-------- Source material --------
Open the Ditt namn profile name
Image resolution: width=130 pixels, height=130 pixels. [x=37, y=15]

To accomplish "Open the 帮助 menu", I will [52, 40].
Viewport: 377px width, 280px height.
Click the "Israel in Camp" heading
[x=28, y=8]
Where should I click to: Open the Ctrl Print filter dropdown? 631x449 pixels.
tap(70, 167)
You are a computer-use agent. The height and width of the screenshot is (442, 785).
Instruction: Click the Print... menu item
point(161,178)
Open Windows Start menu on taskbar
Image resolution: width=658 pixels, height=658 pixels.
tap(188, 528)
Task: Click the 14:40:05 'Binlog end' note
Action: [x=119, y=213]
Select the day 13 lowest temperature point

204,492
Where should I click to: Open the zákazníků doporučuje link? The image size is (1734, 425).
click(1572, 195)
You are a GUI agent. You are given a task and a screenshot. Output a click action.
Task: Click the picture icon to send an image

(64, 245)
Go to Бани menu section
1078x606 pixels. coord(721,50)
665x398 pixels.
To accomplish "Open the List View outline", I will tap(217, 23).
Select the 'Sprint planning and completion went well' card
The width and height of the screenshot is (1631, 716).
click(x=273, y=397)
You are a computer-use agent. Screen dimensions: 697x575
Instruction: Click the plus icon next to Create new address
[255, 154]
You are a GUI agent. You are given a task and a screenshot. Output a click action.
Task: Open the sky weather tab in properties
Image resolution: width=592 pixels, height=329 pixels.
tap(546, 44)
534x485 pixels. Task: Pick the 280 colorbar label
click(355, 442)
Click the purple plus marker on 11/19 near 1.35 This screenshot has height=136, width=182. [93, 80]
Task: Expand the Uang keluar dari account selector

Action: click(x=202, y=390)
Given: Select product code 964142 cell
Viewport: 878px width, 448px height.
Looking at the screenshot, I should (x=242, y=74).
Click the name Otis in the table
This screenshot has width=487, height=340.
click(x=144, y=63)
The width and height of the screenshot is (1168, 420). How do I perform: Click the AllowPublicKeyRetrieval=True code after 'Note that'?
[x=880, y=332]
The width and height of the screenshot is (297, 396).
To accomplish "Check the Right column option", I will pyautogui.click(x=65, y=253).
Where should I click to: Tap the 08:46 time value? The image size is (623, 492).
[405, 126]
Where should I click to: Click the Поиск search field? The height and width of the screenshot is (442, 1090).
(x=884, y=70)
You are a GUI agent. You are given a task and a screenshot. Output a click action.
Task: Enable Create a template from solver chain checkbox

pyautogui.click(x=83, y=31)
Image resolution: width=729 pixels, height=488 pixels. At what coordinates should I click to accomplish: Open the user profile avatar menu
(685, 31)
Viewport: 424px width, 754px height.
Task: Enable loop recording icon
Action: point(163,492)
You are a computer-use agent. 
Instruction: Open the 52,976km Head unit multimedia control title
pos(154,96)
--------
Exercise description:
Each line in the listing that contains "computer" should be returned.

Response to this task:
You are a computer-use agent. The height and width of the screenshot is (442, 785).
You are a computer-use agent. Screen dimensions: 697x575
You are a computer-use agent. 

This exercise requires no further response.